- [Aim of the exercise]
Each line below must be reproduced exactly, though the pictures are to be dropped.

- [Records for this task]
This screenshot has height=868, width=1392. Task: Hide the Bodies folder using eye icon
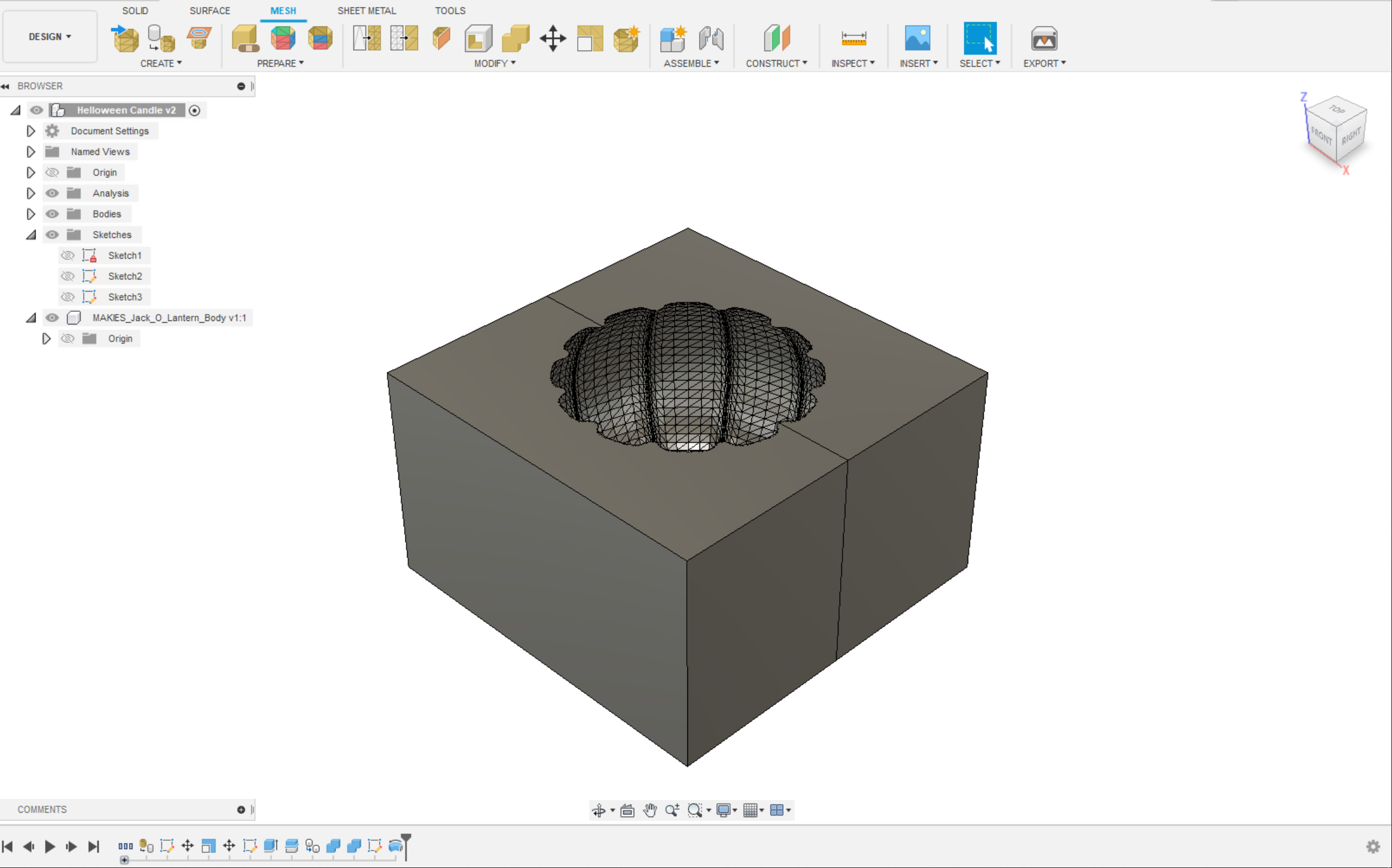[x=52, y=214]
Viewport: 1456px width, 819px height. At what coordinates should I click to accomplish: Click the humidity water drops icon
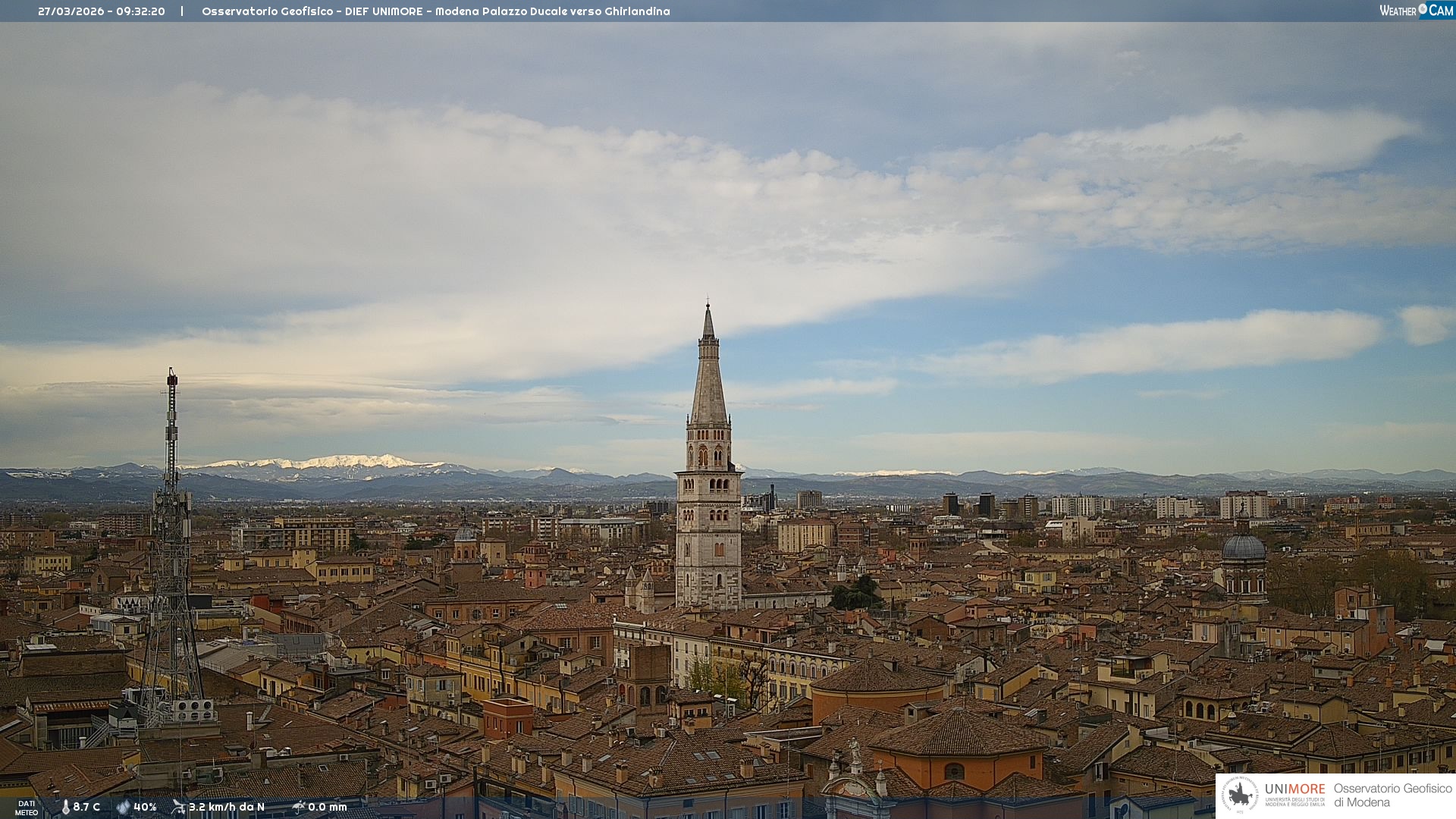click(x=123, y=807)
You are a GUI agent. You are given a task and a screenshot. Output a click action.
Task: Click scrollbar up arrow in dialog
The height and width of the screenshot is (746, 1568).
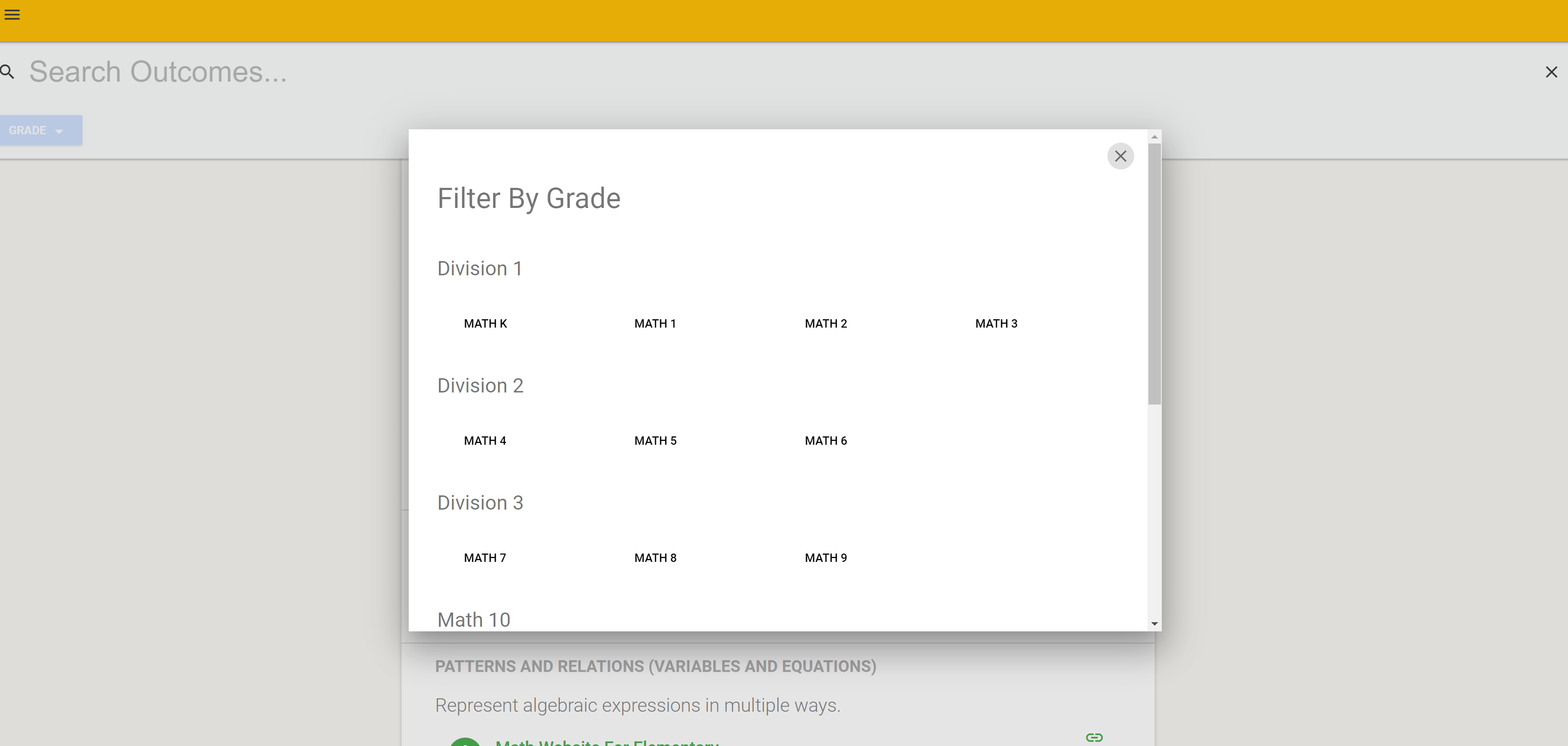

- [Answer section]
This screenshot has height=868, width=1392. Task: Hide the Bodies folder using eye icon
[x=52, y=214]
Viewport: 1456px width, 819px height. At what coordinates should I click to accomplish: Click the humidity water drops icon
click(x=123, y=807)
You are a GUI agent. You are given a task and a screenshot. Output a click action.
Task: Click scrollbar up arrow in dialog
The height and width of the screenshot is (746, 1568).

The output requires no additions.